• Extracted material:
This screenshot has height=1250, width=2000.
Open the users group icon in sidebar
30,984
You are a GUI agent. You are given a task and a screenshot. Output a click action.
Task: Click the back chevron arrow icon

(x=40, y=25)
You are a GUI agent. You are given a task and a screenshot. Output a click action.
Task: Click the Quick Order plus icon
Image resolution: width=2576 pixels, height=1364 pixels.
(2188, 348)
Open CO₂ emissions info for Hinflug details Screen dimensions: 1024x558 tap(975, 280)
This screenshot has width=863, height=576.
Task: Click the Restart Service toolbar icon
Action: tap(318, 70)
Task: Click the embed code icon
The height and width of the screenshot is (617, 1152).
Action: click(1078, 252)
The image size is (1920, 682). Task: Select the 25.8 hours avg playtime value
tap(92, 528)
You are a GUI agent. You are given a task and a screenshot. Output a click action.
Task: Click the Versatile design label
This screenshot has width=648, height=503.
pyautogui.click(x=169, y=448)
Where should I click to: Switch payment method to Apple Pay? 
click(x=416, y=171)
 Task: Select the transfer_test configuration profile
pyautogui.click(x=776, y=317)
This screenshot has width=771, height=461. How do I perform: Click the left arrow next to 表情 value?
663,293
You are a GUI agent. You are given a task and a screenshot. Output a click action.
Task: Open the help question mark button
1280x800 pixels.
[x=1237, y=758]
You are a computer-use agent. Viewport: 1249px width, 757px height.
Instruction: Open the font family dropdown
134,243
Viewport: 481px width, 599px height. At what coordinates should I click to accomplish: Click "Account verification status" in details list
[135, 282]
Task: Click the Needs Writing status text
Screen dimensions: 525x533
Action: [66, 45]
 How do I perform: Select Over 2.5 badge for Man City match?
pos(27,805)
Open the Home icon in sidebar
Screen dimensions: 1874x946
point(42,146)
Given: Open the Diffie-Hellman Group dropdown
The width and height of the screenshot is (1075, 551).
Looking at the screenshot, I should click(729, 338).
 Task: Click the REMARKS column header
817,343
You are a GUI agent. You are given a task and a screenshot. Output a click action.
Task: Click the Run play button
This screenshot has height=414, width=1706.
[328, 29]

• Stated task: Repeat all of the rows above word for word, without changing anything.

• Final result:
This screenshot has height=1250, width=2000.
Open the users group icon in sidebar
30,984
You are a GUI agent. You are given a task and a screenshot. Output a click action.
Task: Click the back chevron arrow icon

(x=40, y=25)
You are a GUI agent. You are given a task and a screenshot. Output a click action.
Task: Click the Quick Order plus icon
Image resolution: width=2576 pixels, height=1364 pixels.
(2188, 348)
Open CO₂ emissions info for Hinflug details Screen dimensions: 1024x558 tap(975, 280)
This screenshot has width=863, height=576.
Task: Click the Restart Service toolbar icon
Action: tap(318, 70)
Task: Click the embed code icon
The height and width of the screenshot is (617, 1152).
Action: click(1078, 252)
The image size is (1920, 682). Task: Select the 25.8 hours avg playtime value
tap(92, 528)
You are a GUI agent. You are given a task and a screenshot. Output a click action.
Task: Click the Versatile design label
This screenshot has width=648, height=503.
pyautogui.click(x=169, y=448)
Where should I click to: Switch payment method to Apple Pay? 
click(x=416, y=171)
 Task: Select the transfer_test configuration profile
pyautogui.click(x=776, y=317)
This screenshot has width=771, height=461. How do I perform: Click the left arrow next to 表情 value?
663,293
You are a GUI agent. You are given a task and a screenshot. Output a click action.
Task: Open the help question mark button
1280x800 pixels.
[x=1237, y=758]
You are a computer-use agent. Viewport: 1249px width, 757px height.
Instruction: Open the font family dropdown
134,243
Viewport: 481px width, 599px height. At what coordinates should I click to accomplish: Click "Account verification status" in details list
[135, 282]
Task: Click the Needs Writing status text
Screen dimensions: 525x533
Action: [66, 45]
 How do I perform: Select Over 2.5 badge for Man City match?
pos(27,805)
Open the Home icon in sidebar
Screen dimensions: 1874x946
point(42,146)
Given: Open the Diffie-Hellman Group dropdown
The width and height of the screenshot is (1075, 551).
Looking at the screenshot, I should click(729, 338).
 Task: Click the REMARKS column header
817,343
You are a GUI agent. You are given a task and a screenshot. Output a click action.
Task: Click the Run play button
This screenshot has height=414, width=1706.
[328, 29]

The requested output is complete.